Esta realidad que afecta las áreas de influencia de la Ruta 3 se replica en las áreas que se comunican a través de las rutas 8, 7, 5 y 205: localidades como Pergamino, Junin, Bragado, 25 de Mayo, Chivilcoy, Trenque Lauquen, Bolivar o Saladillo pero sobre todo una densa trama compuesta por cientos y cientos de localidades que estan siendo sacudidas por el vertiginoso desarrollo del complejo agroindustrial, se comunican entre sí y con los grandes centros urbanos y los puertos, desde los que se abastecen y a los que abastecen, por medio de un infraestructura vial adecuada para la década del '50 y una infraestructura ferroviaria inexistente.
2) La famosa "zona núcleo" está al rojo vivo: agro, industria y construcción están provocando una circulación de mercancias y personas que requiere una inversión en infraestructura que no solo acompañe sino que retroalimente. Sin embargo toda esta edad de oro de los comoditis afecta mucho más allá de esta zona. El corredor frutícola del río negro, por ejemplo, enhebrado por la ruta 22 está en buen estado pero colapsado (mientras la 23 sigue teniendo más de 200 km de ripio!) al igual que la 14 que conecta el Mercosur (la "ruta de la muerte").
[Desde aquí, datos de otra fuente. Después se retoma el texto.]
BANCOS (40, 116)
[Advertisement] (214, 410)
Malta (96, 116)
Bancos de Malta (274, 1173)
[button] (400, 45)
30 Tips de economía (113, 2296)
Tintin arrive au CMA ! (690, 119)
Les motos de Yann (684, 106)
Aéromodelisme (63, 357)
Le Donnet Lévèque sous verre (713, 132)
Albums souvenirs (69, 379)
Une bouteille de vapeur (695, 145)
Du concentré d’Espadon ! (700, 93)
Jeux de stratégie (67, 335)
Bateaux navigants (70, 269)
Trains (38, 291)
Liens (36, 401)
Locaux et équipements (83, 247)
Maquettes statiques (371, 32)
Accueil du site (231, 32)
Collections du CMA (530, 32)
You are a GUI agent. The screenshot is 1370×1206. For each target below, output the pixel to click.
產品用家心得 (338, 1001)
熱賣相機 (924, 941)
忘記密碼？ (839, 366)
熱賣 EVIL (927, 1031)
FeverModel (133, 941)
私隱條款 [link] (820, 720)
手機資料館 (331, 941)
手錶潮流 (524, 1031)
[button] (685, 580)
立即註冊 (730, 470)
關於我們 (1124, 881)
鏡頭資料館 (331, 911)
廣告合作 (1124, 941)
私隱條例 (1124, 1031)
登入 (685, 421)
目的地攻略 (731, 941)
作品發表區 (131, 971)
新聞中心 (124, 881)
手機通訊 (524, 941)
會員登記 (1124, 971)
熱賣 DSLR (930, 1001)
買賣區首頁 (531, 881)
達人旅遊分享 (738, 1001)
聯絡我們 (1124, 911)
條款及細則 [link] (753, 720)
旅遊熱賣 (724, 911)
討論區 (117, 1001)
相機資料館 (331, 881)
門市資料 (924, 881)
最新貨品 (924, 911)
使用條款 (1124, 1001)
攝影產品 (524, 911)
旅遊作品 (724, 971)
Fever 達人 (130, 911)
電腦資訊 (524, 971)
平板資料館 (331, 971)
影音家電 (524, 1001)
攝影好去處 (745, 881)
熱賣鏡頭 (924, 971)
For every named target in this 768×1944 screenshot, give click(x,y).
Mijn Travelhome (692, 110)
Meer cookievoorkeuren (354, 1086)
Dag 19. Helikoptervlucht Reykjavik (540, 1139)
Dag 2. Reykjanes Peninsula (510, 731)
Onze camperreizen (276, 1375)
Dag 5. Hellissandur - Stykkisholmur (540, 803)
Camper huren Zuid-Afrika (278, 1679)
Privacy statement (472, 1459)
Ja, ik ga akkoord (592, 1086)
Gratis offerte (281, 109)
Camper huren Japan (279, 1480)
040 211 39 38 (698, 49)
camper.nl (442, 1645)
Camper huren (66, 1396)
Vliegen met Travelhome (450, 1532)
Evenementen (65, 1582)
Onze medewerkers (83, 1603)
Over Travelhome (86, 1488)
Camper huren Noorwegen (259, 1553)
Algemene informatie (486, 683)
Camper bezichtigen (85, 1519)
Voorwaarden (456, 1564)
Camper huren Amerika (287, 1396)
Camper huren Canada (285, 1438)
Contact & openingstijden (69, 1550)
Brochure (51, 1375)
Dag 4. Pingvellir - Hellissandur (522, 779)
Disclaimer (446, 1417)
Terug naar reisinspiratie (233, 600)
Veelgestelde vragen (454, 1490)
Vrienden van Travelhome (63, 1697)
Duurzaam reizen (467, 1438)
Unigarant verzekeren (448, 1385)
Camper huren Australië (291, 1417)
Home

3) La ley que ordena la relocalización del gobierno nacional en el distrito federal "Viedma/Carmen de Patagones" esta vigente. "Las leyes están para cumplirse", se escucha a menudo por ahí. Ok, mudémonos. Sin embargo también podría derogarse (existen proyectos de ley recientes en ambos sentidos). El punto es: después de casi 10 años a este nuevo modelo neo-keynesiano y filo-desarrollista hay que darle una generosa vuelta de tuerca guiada por una clara orientación descentralizadora y desconcentradora.
No les voy a negar que el "Proyecto Patagonia" es seductor, pero capaz resulta faraónico, delirante o inviable... de lo que no caben dudas es que una red de autopistas, ferrocarriles y una política activa de producción de suelo urbano que involucre un banco de tierras como implementó el municipio de Moreno hace varios años y círculos de ahorro previo a tasa cero para construcción y refacción administrados por el Estado se me ocurre que representarían grados de dirigismo estatal bastante bien tolerables y sustentables políticamente. A ello podría sumerse un banco de proyectos asociativos y cooperativos tanto orientados a producción cuanto a servicios. Algo así como una fase superior del "Argentina Trabaja" por la cual el Estado licite provisión de servicios e insumos (quizas en un principio vinculados a proyectos de infraestructura) dandole prioridad a emprendimientos que integren ese banco con financiamiento, capacitación y asistencia técnica a cargo de asociaciones entre estado, privados y universidades nacionales. Etcétera. Etcétera.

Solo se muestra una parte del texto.